Network-based comparison of TAZ-mediated gene expression patterns

To examine the TAZ-mediated pro-tumorigenic transcriptional program, we performed RNA-seq differential gene and transcript analysis for YAP or TAZ transduced MCF10A cells, as well as a representative subset of tumor-derived cell lines (TAZ-M#1 and TAZ-M#5). Comparison of the expression profiles identified 1478 genes that displayed a significant difference between samples (Fig. 3A and Supplemental Table 1). As shown in Figure 3B, five data subtypes were identified by consensus NMF clustering using an abundance matrix containing differentially changed genes (>2.0 fold change, with p < 0.05 in all expression profiles). Using DAVID (database for annotation, visualization and discovery), we assessed whether any GO biological or molecular processes were statistically over- or under-represented. Over-represented pathways (FDR < 0.001) included EMT related pathways, along with integrin signaling and focal adhesion, chromatin remodeling, PIK3 signaling, growth hormone and nuclear receptor co-activators, WNT/cadherin signaling and ATM/Rb related pathways (Supplemental Table 2–4). In addition, Gene Set Enrichment Analysis (GSEA) of differentially regulated transcripts in the TAZ-M#1 gene cluster/signature revealed an overrepresentation of genes associated with several published invasive, metastatic BC patient and breast CSC transcriptome studies (Supplemental Table 5).
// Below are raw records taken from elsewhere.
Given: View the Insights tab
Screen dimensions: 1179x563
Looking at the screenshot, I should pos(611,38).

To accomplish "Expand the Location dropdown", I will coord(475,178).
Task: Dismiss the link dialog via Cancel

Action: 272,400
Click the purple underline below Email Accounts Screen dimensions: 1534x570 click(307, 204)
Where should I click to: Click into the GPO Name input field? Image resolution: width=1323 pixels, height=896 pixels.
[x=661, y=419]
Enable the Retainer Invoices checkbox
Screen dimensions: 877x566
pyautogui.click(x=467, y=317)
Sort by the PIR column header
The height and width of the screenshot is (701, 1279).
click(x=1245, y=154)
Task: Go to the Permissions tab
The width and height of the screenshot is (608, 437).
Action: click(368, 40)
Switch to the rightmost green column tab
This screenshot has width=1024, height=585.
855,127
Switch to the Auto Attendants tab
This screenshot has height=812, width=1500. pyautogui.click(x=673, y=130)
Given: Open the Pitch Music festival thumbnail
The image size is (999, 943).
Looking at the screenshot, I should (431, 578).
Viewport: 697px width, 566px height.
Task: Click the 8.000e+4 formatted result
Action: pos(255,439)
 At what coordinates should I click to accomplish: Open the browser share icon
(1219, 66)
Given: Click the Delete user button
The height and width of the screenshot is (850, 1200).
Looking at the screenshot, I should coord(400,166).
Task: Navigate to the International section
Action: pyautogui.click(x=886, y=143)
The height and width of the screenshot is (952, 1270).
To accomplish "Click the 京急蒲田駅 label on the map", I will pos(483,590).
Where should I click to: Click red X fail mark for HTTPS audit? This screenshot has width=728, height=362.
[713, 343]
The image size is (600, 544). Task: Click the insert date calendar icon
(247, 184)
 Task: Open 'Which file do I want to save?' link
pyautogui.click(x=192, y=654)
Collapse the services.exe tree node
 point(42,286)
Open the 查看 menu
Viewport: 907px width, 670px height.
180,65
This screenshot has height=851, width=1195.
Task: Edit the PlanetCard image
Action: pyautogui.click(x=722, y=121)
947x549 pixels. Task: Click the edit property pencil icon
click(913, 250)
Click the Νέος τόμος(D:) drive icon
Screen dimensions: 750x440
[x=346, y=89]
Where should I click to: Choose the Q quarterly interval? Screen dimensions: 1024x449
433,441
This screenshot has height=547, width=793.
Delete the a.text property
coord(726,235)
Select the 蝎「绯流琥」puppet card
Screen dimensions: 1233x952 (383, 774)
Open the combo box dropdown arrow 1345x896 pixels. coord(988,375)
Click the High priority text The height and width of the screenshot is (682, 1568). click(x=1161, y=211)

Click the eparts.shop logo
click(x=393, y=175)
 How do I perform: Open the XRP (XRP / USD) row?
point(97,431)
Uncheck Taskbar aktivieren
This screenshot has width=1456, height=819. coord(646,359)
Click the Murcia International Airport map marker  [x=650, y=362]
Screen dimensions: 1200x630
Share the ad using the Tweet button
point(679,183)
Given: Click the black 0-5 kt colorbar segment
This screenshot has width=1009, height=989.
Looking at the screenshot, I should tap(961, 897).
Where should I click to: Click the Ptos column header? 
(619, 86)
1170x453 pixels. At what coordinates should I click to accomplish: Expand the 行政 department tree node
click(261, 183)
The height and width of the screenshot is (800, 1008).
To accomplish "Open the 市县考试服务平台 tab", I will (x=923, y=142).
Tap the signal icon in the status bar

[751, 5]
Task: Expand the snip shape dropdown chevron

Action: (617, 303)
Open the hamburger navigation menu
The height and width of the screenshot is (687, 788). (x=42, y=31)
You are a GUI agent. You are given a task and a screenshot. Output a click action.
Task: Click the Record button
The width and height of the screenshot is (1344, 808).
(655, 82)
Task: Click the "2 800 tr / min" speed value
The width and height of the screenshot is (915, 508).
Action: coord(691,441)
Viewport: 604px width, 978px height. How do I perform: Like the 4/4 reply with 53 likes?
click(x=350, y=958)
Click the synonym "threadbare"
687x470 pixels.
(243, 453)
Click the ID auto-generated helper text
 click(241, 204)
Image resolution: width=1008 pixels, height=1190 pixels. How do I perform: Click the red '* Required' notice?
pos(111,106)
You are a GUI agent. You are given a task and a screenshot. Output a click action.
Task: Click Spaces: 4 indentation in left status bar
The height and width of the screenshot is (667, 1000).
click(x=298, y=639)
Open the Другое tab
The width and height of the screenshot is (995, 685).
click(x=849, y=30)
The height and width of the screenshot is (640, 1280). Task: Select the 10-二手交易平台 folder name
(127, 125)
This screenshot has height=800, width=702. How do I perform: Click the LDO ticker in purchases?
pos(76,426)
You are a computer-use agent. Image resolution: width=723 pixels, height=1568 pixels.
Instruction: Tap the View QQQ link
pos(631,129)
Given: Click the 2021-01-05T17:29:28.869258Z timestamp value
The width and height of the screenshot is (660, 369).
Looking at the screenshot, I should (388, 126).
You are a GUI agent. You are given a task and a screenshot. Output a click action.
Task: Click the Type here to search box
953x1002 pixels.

TAZ-induced mammary tumor derived cells exhibit a robust CSC potential.

Figure 1: TAZ-induced mammary tumor derived cells exhibit a robust CSC potential. (A) Schematic description of the establishment of TAZ-4SA-derived mammary tumors and explanted cell lines. (B) Immunoblot of TAZ in the tumor-derived cells as well as in the parental TAZ-4SA MCF10A cells. β-Actin was used as the loading control. (C) Cell migration is increased in the tumor-derived cells. (D) Flow cytometry of the CD44high/CD24low population in the tumor-derived cells as well as in the vector control or TAZ-4SA transduced MCF10A cells. (E) Proliferation curve of vector or TAZ-4SA transduced MCF10A cells, as well as TAZ-M#1 and TAZ-M#3 cells grown in culture. Viable cells were counted by the MTT assay. Bars denote standard errors (n = 5). (F) Dose-response curve of vector-transduced MCF10A cells, TAZ-M#1 and TAZ-M#3 cells treated with paclitaxel. Bars denote standard errors (n = 5).

Tumor-derived cells acquired efficient tumor initiation and metastatic capacity.

Figure 2: Tumor-derived cells acquired efficient tumor initiation and metastatic capacity. (A) Quantification of mammosphere formation in TAZ-M#1, TAZ-M#3 and TAZ-M#5 cells. Bars denote standard errors (n = 5). (B) TAZ-M#1, TAZ-M#3 and TAZ-M#5 cells undergo EMT. Immunoblot shows decreased E-cadherin and P-cadherin (epithelial markers) and concomitantly increased N-cadherin and fibronectin (mesenchymal markers). β-Actin was used as the loading control. (C) Tumor-seeding capacity of TAZ-M#1 cells when injected into the mammary fat pad of NOD/SCID mice. (D) Metastatic tumor-seeding capacity of TAZ-M#1 cells when injected into the mammary fat pad and tail vein of the NSG mice.

To expand on these analyses, we constructed a functional interaction (FI) network and used network community analysis to identify sub-networks that contain modules involved in annotated biological processes and canonical pathways [26]. Specifically, two interaction networks were independently generated from the TAZ-M#1 and TAZ-M#5 tumor data sets. Network subtraction was subsequently used to obtain a differential-network model and to identify both overlapping and unique clusters (Fig. 3C and Supplemental Table 6). Network comparison reflected differential functional interactions unique to TAZ-M#1, a breast tumor that had acquired stem-like traits. PDGFR-β, WNT and NF-kappa B signaling pathways were highly deregulated in TAZ-M#1 (FDR < 0.0001), and may represent key mediators and/or regulators of biological properties associated with CSCs [27].

Identification of common and distinct TAZ target gene signatures.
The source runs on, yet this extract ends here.